The Monetary Policy Committee (MPC) is set to convene on July 22-23, 2024, amid soaring inflation and economic challenges in Nigeria.

Led by Olayemi Cardoso, the committee has already increased interest rates three times this year, raising them by 750 basis points to 26.25 percent.

Nigeria’s annual inflation rate climbed to 34.19 percent in June, driven by rising food prices. Despite these pressures, the Central Bank of Nigeria (CBN) projects that inflation will moderate to around 21.40 percent by year-end.

Market analysts expect a further rate hike as the committee seeks to rein in inflation.

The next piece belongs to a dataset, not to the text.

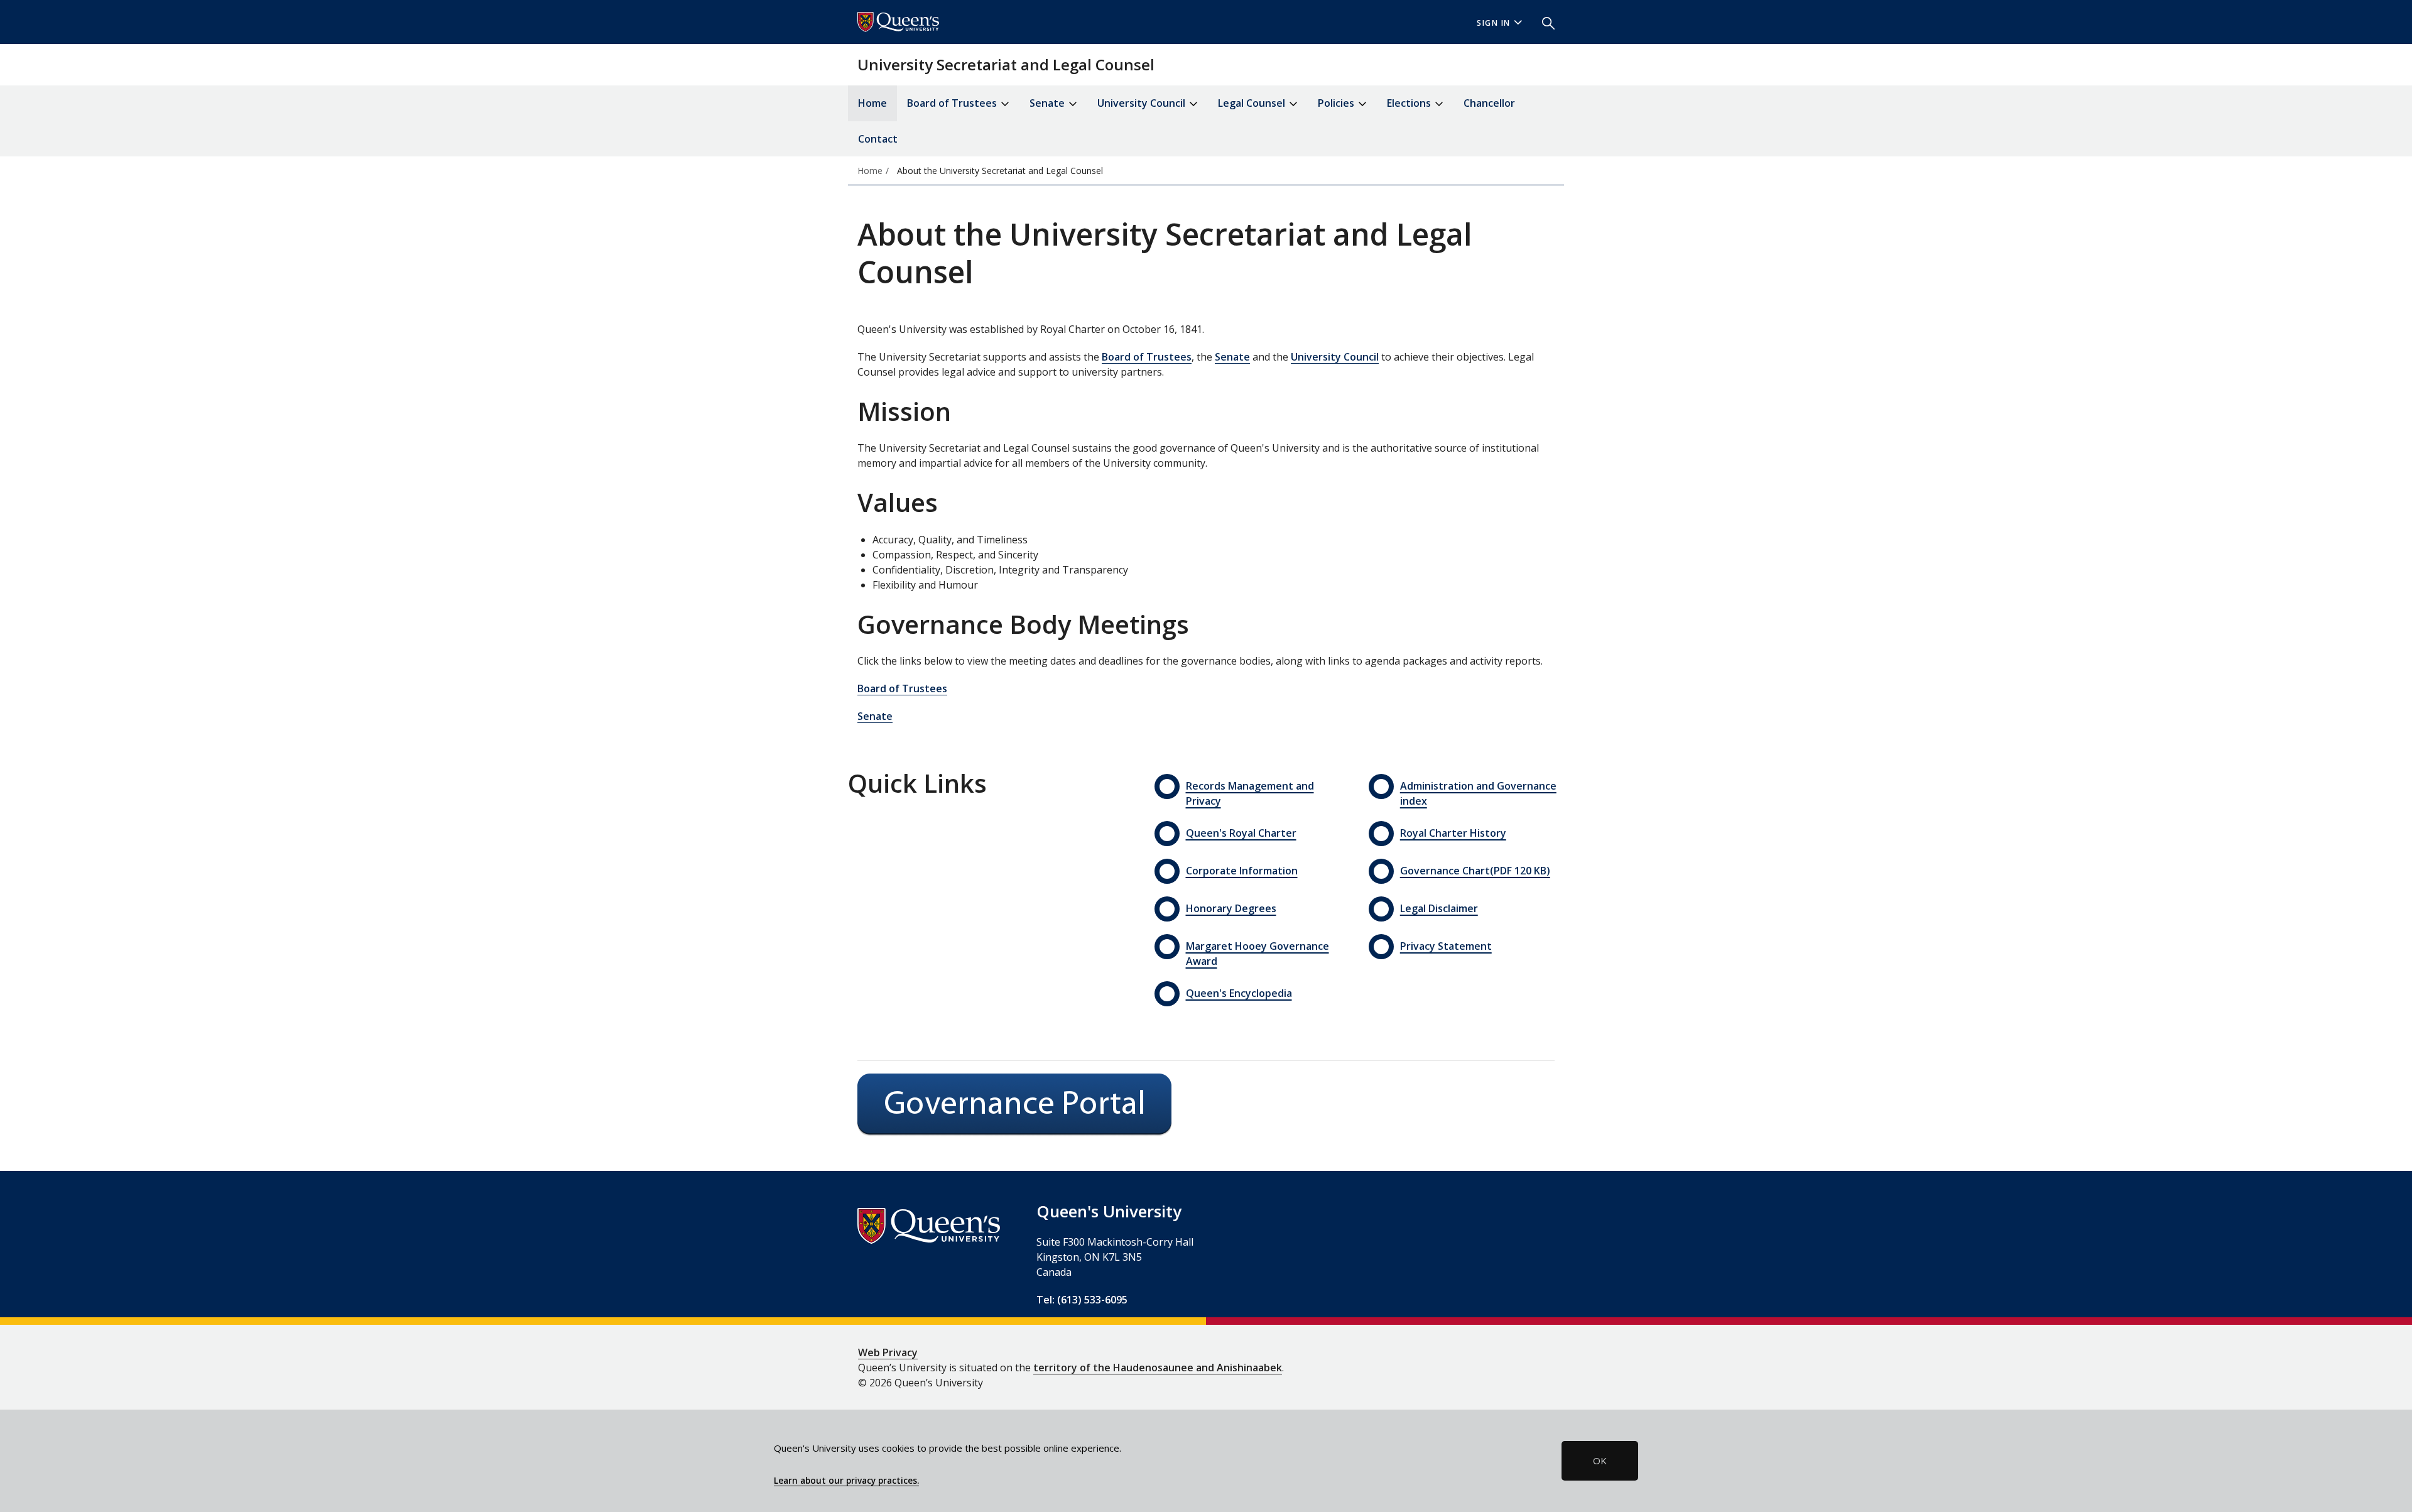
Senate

Nabila Mohammed from Chapel Hill Denham anticipates a 50–75 basis point increase.

Similarly, Coronation Research forecasts a potential rise of 50 to 100 basis points, given the recent uptick in inflation.

The food inflation rate reached 40.87 percent in June, exacerbated by security issues in key agricultural regions.

Essential commodities such as millet, garri, and yams have seen significant price hikes, impacting household budgets and savings.

As the MPC meets, the National Bureau of Statistics is set to release data on selected food prices for June, providing further insights into the inflationary trends affecting Nigerians.

The upcoming MPC meeting will be crucial in determining the trajectory of Nigeria’s monetary policy as the government grapples with economic instability.

The focus remains on balancing inflation control with economic growth to ensure stability in Africa’s largest economy.